The Front Runner, the newest film from Jason Reitman, whose past works include Juno, Up in the Air, and Tully, tells the story of this seemingly over-looked event in history. Based on the book All the Truth is Out by co-writer of the film Matt Bai (Reitman and Bai also collaborated with Jay Carson during the writing process) the film follows the Gary Hart scandal of the 80s, shining a light on the unfoldings of the event and the effects it had on the future of American politics.

We recently sat down with Reitman to discuss his motive for making the film, the challenges that came with building a story with so many characters, and his own takeaway from it all.

I read that the film was conceived before the 2016 election and before kind of everything we’re currently experiencing right now. So what attracted you to this story and this project, at that time?

I don’t remember this when it happened. I was ten years old when the Gary Hart scandal happened. So my introduction to the Gary Hart story was through this radio lab piece that came out three years ago. And when I heard it, I couldn’t believe this had happened, that there’s this moment when the presumed next president wound up in his alleyway behind his house in the middle of the night with these journalists and nobody knew what to do because no one had been in their shoes before. And that in less than a week someone went from presumed next president to leaving politics forever. It had all this connective tissue to all of the things we’re trying to talk about today. Gender politics. What is a public life, what is a private life? What is the relationship between journalist and candidate? How that changed from something I didn’t really recognize, which was a moment when candidates and journalists just spent time together, socially to a moment where that would never happen.
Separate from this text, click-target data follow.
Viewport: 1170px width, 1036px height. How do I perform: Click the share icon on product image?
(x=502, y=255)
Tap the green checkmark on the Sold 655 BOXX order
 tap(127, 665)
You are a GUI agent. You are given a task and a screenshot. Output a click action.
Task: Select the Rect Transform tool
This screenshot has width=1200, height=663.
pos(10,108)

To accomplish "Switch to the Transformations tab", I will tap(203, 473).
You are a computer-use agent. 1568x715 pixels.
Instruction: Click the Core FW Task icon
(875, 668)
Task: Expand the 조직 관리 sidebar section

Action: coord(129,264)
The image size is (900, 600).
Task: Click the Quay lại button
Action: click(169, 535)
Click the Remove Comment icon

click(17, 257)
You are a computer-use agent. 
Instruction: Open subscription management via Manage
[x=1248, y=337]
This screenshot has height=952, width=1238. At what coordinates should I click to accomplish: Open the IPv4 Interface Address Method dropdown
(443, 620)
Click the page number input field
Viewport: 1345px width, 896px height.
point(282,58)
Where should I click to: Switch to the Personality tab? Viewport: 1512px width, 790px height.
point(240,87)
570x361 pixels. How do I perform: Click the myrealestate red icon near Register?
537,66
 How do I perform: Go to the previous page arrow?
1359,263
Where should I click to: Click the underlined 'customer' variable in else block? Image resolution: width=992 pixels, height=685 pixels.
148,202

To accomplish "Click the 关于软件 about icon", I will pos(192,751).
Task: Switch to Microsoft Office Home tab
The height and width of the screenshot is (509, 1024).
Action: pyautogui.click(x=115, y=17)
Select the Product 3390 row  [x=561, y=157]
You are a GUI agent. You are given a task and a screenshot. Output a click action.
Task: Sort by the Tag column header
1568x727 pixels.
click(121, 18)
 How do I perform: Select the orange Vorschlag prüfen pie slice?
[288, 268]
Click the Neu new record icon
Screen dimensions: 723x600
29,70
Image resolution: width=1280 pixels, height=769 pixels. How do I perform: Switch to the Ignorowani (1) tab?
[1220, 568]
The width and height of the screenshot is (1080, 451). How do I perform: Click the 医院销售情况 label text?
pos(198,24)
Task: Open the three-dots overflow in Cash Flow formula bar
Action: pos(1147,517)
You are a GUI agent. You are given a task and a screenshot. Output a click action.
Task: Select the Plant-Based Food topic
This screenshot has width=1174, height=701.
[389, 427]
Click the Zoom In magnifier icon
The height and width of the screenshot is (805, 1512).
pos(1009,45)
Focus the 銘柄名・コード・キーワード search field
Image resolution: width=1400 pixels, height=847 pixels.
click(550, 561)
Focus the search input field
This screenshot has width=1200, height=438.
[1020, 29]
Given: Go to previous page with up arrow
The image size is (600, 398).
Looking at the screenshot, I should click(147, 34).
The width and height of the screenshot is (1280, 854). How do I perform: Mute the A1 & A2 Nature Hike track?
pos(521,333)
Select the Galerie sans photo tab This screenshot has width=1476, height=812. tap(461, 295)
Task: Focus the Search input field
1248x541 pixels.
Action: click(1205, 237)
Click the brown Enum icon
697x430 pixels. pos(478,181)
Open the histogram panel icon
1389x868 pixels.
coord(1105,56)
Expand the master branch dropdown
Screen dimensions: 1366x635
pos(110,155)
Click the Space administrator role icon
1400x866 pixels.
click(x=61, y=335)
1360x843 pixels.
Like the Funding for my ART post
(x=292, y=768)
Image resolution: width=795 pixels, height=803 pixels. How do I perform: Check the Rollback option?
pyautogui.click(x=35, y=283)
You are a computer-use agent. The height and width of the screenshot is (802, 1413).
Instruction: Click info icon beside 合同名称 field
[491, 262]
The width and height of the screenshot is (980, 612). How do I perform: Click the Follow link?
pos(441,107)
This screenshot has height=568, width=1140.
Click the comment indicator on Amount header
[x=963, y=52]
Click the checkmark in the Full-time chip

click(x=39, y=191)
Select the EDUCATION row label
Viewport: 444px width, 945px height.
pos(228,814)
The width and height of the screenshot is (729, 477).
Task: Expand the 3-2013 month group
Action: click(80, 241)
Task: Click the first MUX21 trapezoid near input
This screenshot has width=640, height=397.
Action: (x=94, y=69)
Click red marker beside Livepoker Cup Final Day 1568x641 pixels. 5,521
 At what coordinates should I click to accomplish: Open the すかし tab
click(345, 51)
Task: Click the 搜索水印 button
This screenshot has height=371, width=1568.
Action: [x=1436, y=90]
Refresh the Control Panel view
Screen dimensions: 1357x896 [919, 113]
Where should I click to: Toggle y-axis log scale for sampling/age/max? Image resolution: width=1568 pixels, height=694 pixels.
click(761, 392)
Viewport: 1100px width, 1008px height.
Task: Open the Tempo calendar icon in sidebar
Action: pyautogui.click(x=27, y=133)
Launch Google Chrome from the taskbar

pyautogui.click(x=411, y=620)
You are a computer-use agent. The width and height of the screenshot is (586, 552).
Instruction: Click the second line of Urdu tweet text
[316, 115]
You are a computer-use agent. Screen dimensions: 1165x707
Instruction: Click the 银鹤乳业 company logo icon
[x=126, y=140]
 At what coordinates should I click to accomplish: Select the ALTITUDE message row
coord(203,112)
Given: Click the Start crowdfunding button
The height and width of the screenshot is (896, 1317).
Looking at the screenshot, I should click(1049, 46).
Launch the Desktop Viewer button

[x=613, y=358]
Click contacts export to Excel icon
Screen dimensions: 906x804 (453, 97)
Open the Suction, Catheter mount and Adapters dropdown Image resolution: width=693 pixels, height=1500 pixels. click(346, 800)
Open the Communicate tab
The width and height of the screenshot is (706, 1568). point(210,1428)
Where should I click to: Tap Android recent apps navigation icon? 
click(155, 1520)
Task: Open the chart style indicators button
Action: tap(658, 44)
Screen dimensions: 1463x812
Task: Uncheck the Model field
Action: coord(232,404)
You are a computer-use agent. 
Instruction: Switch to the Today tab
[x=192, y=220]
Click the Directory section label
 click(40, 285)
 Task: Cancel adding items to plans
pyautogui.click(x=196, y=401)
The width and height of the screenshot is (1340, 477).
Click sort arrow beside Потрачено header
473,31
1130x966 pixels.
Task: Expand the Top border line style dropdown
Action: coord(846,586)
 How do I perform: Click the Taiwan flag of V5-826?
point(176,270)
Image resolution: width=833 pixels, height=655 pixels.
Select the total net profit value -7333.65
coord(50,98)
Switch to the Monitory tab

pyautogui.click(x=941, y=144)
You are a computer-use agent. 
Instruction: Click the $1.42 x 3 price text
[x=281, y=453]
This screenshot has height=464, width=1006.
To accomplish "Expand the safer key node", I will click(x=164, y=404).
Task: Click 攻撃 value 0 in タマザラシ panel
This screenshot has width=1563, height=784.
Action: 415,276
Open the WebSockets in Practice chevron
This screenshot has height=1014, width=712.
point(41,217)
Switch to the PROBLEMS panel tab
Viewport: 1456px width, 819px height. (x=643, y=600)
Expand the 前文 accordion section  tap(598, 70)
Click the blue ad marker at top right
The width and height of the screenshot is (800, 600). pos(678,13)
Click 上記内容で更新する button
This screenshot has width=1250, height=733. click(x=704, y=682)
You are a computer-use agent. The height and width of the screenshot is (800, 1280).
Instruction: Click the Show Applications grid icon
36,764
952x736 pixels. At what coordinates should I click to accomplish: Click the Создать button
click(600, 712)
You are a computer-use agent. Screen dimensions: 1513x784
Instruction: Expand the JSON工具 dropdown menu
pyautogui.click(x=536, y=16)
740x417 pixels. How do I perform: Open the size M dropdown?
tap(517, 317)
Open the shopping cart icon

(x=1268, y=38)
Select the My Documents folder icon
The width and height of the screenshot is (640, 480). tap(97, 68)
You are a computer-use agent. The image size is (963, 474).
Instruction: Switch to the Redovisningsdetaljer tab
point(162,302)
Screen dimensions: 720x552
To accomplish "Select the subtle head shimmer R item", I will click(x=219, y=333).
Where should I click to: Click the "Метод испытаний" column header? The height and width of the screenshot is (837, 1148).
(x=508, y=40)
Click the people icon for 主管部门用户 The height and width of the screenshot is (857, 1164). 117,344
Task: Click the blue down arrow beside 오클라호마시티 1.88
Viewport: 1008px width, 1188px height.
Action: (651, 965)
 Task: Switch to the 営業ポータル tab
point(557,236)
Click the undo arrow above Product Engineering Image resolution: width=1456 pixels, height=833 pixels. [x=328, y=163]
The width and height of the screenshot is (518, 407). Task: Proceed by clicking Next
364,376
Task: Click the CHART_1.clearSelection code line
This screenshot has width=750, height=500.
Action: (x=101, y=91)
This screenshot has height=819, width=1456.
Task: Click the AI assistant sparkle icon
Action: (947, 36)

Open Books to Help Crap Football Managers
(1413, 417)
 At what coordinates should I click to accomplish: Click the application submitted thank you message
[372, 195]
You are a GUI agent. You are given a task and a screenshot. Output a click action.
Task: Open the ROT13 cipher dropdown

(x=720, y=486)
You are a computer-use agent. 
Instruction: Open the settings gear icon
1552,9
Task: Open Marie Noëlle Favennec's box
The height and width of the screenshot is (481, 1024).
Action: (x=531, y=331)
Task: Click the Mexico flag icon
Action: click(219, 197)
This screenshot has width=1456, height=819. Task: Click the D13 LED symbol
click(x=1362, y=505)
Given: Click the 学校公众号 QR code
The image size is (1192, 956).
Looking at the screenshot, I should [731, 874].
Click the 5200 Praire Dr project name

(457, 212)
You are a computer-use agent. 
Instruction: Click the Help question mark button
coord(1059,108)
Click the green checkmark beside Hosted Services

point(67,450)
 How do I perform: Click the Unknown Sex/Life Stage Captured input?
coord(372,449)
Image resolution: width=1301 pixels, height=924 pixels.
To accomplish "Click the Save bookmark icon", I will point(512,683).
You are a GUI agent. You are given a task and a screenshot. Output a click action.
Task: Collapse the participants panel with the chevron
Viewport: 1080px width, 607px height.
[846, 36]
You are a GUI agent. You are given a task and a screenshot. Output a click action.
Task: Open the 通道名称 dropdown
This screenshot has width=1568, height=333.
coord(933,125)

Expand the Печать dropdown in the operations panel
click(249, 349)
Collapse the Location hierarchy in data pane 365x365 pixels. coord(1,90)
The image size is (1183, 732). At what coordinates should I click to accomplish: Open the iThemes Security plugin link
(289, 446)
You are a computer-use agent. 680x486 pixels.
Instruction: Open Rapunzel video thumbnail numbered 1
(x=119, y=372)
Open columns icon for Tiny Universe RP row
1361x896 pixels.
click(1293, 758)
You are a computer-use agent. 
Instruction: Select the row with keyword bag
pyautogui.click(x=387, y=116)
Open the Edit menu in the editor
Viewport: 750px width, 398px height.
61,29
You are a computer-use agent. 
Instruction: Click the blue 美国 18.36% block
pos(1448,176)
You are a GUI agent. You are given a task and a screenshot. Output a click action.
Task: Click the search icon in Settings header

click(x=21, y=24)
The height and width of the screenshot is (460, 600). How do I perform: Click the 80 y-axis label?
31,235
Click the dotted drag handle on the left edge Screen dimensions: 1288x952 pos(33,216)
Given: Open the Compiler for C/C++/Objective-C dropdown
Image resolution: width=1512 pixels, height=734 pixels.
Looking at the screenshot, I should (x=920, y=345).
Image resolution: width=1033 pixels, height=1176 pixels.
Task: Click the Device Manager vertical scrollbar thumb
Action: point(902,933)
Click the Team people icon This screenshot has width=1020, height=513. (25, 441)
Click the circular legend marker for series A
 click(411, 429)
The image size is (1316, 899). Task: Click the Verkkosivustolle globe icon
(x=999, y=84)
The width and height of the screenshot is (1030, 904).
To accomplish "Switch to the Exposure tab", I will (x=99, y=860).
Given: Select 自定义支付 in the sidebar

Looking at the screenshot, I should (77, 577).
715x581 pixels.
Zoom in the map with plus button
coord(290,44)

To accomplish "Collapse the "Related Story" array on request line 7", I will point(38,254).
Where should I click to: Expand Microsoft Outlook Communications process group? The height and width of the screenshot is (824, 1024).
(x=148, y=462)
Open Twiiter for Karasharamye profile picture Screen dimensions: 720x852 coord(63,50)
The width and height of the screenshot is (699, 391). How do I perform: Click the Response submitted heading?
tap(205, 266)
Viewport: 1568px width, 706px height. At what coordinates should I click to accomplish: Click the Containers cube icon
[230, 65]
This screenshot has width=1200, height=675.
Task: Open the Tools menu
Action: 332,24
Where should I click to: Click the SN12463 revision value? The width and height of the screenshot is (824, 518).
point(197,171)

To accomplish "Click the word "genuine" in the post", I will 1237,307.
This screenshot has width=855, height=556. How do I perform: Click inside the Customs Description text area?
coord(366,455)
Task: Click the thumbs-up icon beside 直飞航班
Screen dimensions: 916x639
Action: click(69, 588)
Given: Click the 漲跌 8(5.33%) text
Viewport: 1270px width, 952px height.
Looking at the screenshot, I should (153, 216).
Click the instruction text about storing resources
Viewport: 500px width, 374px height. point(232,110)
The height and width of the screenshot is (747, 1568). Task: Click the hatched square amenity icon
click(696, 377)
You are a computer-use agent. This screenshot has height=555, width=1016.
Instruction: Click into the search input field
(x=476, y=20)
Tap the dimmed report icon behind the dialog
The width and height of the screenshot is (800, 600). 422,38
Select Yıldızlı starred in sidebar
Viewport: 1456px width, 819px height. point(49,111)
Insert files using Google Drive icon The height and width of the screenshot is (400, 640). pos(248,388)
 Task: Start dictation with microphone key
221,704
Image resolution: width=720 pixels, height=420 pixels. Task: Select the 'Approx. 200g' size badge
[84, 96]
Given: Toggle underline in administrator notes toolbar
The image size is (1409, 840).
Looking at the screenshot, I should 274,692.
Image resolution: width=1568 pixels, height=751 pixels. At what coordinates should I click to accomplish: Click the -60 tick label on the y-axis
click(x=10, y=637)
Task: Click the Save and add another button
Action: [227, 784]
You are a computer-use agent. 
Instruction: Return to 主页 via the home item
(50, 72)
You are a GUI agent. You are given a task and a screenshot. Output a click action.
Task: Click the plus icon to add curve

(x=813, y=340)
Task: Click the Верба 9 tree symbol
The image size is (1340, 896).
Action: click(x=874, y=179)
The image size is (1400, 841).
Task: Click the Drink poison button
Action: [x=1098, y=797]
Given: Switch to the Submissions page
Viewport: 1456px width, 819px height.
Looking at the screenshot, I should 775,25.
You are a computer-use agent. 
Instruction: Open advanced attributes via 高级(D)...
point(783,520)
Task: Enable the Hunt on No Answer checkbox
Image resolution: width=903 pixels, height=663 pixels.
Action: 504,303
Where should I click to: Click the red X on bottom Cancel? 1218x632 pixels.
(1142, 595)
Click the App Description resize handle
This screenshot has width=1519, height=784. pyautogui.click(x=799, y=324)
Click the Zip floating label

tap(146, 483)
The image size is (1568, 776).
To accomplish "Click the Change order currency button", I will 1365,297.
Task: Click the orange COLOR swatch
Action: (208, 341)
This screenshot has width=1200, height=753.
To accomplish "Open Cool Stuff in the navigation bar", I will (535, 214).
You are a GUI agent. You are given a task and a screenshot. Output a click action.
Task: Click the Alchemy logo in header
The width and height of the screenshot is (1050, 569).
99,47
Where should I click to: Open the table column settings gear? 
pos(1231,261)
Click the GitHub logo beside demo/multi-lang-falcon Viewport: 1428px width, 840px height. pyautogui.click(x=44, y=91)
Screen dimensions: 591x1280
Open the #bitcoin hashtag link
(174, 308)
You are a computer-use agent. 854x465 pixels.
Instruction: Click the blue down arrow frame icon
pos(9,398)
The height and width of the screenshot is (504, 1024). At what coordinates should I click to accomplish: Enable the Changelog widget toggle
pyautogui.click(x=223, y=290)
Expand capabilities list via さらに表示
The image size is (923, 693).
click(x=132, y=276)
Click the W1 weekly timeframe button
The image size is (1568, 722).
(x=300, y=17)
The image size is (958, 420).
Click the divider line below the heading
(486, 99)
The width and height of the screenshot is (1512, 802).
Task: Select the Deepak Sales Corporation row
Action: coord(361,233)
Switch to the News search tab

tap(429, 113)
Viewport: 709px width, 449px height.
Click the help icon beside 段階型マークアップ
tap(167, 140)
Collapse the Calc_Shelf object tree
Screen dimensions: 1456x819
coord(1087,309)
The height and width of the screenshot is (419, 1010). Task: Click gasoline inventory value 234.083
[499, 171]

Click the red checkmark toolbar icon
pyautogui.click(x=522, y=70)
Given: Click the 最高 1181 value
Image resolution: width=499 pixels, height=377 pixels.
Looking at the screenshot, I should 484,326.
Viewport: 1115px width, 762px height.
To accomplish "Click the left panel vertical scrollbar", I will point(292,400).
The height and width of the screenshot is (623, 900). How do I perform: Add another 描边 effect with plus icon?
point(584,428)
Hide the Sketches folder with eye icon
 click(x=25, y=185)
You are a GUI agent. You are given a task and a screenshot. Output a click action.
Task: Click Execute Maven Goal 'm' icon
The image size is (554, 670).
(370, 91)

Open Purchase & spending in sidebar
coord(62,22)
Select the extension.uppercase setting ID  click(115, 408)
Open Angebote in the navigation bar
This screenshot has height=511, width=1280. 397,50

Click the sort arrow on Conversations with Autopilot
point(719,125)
Like a press secretary managed every second of the day, only letting out the most manicured statements. So it just seemed to speak to all the questions that I have right now and that everyone seems to have on their mind. But you’re right. It happened in 2015. We wrote it in 2015. So obviously two major events happened while we were developing and then making the movie. First, the presidential election and then while we were shooting, the Me Too movement. And so a film that already felt relevant as we were writing it was increasing in relevancy and also morphing in relevancy as we were making it.

You co-wrote it with Matthew Bai, the author of the book, and Jay Carson, who’s worked in politics. How was that collaboration process?

Kind of incredible. Matt Bai wrote for New York Magazine over 5 presidencies. Jay Carson was the Press Secretary for Hillary Clinton and Howard Dean and Daschle. Actually, Jay Carson is the guy the Ryan Gosling character in The Ides of March is based on. So it was a thrill because we were making this movie and I’m not a student of history. I’m a student of movies. I grew up on movies. So having these two guys who know all the answers, anytime, you don’t have to Wikipedia anything. You just have to say, hey how did this happen? Or, what is this job like? Or what is it like when this happens at a newspaper? Or on a campaign trail? And they know the answers and can give you real-life experience. So what you want to do is make a movie that isn’t a history lesson, but rather, an experiential film. To feel as if you were dropped in the mix of the campaign, or onto the campaign plane or into a newspaper office. And it needed to feel as accurate as possible and kind of as loud and messy as real life can be. And that came from their real-life experience.

On that note, the perspective of the press versus the perspective of the political campaign. How tough was that to balance narratively and technically, having all of these characters?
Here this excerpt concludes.